In every hobby or pastime, there’s always one option that is loved by the majority of people and almost immovable in its popularity. For sports, this is football, for casino games, you might think of poker, and in the world of board games, the clear favourite is Monopoly. Having been around for over 85 years, Monopoly has become a major player in the gaming industry and indeed in any family game night. But why is the game so popular and how has it stayed in the public consciousness for years now?
It’s simple yet competitive gameplay keeps players playing again and again
The gameplay and design of the board is something to be marvelled at, consisting of 40 spaces containing 28 properties (22 streets, 4 railroads and 2 utilities). The vast majority of people who have played Monopoly will know nothing about Old Kent Road, or what makes it so much cheaper than Park Lane or Mayfair. However, the simplicity of the gameplay is a big part of its success, as it involves rolling a die and seeing where you land. Other spaces on the board include the three Community Chest spaces, three Chance spaces, an Income Tax space, a Luxury Tax space and the four corner squares: GO, Free Parking, Go to Jail and In Jail/Just Visiting.

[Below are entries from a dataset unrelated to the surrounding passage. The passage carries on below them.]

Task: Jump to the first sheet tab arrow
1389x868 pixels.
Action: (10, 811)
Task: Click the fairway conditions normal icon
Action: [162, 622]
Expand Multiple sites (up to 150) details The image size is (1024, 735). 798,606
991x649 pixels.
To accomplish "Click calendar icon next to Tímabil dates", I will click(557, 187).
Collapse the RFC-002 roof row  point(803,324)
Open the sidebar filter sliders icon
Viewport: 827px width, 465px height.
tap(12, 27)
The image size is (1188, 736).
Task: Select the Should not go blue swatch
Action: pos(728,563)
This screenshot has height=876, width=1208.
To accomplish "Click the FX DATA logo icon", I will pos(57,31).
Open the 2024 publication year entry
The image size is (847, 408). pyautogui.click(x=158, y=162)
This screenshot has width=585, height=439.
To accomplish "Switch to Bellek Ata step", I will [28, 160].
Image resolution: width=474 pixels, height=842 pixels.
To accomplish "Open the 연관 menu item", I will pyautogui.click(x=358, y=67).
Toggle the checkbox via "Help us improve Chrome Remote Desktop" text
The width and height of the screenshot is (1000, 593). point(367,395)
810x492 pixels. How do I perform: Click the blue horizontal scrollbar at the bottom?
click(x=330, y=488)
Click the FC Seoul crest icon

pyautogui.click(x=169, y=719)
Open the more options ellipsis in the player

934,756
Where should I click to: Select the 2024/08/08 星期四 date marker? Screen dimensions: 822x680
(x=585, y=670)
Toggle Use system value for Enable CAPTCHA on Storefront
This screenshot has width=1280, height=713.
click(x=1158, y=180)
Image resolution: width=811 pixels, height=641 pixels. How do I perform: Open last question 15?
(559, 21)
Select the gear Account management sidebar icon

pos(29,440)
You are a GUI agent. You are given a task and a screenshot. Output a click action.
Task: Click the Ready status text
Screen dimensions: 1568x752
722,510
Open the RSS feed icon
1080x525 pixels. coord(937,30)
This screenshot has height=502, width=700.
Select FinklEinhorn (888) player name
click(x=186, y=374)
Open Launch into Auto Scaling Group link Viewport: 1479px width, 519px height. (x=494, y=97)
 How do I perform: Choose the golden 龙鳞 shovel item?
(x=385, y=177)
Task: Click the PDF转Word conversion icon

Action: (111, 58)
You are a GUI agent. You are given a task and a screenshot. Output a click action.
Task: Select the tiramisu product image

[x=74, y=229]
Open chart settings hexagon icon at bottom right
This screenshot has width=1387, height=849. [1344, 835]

It’s what happens off the board which is more fascinating. Perfect for competitive gamers, Monopoly often descends into mind games and player arguments, with the playing time often spanning hours. Whether grandad’s been in the lead throughout the game only to lose it all to a last-minute hotel on Oxford Street or two best friends have been neck and neck since the start only for a third to wipe them out with a row of houses, Monopoly is the kind of game that creates memories you remember for a long time to come. Not only is it a great way to spend time with your family, but it teaches valuable financial management skills too as you buy and trade properties and develop them with houses and hotels.
Expanding its original game with many different board game versions & editions
Another part of the lasting appeal of Monopoly is the fact there are so many versions available today. For example, themed editions based on various franchises – such as Harry Potter, Pokemon and Game of Thrones – attract a wider audience and have brought the game into a new light. From Winterfell to Hogsmeade, Monopoly has been attracting players with its wide range of best Monopoly game editions for decades now, with major modern branding at the heart of almost every expansion.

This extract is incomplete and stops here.